He said could use emergency economic powers or an executive order to enforce the action. “I have that authority. It’s going to be signed tomorrow.”

TikTok has long denied it represents a threat to US national security or that it provides information or data to the Chinese authorities, and has appointed several US and international executives to oversee its US operations. Nevertheless, concerns have persisted about the app, and several branches of the US military, including the army and navy, have banned it from government-issued phones.

On Saturday, a flurry of reports said the Chinese owner of TikTok, ByteDance, was looking for a buyer for its US operations. Several media outlets, including Bloomberg News, said Microsoft was set to buy the app’s operations here.

At the same time, Reuters quoted two sources saying ByteDance, which had previously sought to maintain a minority stake in the US business of TikTok, was now prepared to exit completely in order to allow the app to continue to exist.

Neither TikTok or Microsoft, or the White House, officially commented on Saturday, but TikTok’s US general manager Vanessa Pappas, posted a video in which she said: “We are here for the long run. Continue to share your voice here and let’s stand for TikTok.”
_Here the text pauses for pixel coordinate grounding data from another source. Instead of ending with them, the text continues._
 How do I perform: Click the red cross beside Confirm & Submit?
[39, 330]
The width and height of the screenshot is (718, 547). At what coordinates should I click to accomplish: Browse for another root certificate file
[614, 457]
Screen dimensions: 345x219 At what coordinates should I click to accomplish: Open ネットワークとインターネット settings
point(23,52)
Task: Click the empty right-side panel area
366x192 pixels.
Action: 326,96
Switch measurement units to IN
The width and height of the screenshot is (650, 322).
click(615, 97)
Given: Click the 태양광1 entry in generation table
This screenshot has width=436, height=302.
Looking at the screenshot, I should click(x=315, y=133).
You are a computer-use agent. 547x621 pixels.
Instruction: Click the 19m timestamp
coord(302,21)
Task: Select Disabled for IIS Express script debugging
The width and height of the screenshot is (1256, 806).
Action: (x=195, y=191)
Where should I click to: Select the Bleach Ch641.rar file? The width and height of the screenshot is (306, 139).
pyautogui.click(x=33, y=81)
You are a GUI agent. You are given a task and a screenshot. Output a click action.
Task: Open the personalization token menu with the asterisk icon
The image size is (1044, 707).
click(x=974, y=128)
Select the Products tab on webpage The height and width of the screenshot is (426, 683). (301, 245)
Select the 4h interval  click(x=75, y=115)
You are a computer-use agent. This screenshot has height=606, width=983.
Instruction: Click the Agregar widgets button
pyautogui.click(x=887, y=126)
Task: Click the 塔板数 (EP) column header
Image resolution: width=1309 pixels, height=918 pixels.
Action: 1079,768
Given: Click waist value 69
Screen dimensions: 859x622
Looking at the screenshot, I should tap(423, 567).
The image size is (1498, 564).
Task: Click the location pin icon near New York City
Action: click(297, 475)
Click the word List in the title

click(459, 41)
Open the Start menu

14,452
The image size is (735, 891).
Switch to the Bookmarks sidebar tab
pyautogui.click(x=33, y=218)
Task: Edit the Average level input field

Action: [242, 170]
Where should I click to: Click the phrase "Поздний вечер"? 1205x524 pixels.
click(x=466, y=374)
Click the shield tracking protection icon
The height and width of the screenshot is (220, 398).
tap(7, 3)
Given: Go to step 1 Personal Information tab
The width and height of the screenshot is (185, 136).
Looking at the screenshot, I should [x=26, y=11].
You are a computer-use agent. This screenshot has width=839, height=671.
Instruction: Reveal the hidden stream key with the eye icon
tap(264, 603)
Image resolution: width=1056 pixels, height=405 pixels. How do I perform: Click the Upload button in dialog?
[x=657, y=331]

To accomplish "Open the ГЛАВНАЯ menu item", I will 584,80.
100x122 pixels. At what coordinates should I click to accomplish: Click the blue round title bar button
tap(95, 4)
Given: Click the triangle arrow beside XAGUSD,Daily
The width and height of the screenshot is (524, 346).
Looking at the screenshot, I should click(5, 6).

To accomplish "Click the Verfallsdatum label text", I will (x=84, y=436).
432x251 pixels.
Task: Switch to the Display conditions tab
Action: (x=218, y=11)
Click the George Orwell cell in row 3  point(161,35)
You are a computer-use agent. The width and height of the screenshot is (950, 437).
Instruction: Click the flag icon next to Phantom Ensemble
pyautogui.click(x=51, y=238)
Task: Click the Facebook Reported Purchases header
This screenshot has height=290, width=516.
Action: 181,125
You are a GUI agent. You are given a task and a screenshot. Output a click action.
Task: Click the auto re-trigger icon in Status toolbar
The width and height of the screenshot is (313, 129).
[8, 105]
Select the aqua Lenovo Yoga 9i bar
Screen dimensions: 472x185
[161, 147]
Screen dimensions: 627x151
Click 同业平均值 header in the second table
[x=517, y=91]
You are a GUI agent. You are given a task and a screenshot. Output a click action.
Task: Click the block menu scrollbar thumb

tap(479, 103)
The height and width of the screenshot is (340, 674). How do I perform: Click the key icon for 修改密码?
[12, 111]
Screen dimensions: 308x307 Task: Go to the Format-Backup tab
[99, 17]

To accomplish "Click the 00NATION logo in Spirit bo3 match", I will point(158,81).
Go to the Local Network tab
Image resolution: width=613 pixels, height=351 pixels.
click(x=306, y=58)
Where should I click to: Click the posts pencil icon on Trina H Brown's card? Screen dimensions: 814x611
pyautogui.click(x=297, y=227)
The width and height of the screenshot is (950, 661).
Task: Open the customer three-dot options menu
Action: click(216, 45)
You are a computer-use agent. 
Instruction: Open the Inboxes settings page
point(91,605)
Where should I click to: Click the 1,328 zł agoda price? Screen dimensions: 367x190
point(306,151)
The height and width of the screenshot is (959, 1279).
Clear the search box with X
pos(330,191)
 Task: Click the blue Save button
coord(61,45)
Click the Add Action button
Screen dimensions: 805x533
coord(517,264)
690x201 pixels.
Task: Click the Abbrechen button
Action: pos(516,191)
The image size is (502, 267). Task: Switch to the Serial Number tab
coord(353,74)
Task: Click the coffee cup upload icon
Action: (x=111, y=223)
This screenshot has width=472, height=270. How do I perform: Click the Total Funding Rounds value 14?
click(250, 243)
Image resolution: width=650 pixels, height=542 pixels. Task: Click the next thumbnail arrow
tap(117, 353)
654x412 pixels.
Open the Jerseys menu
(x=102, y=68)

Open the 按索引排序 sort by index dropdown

She added: “Millions of Americans who use TikTok every day, bringing their creativity and joy into our daily lives. We’ve heard your outpouring of support and we want to say thank you. We’re not planning on going anywhere.”

TikTok has continually insisted that it does not hand over information to the Chinese government. “We have never provided user data to the Chinese government, nor would we do so if asked,” TikTok spokesperson Hilary McQuaide said earlier this month.

ByteDance launched TikTok in 2017, then bought Musical.ly, a video service popular with teens in the US and Europe, and combined the two. A twin service, Douyin, is available for Chinese users.

Tik’Tok's fun videos and ease of use has made it immensely popular, and tech giants like Facebook and Snapchat see it as a competitive threat. It has said it has tens of millions of US users and hundreds of millions globally.

But its Chinese ownership has raised concerns about the censorship of videos, including those critical of the Chinese government, and the potential for sharing user data.

Commentators on the intersection of technology and national security said the concerns over TikTok parallel a broader US crackdown on Chinese companies, including telecom providers Huawei and ZTE. The Trump administration has ordered that the US stop funding equipment from those providers in US networks.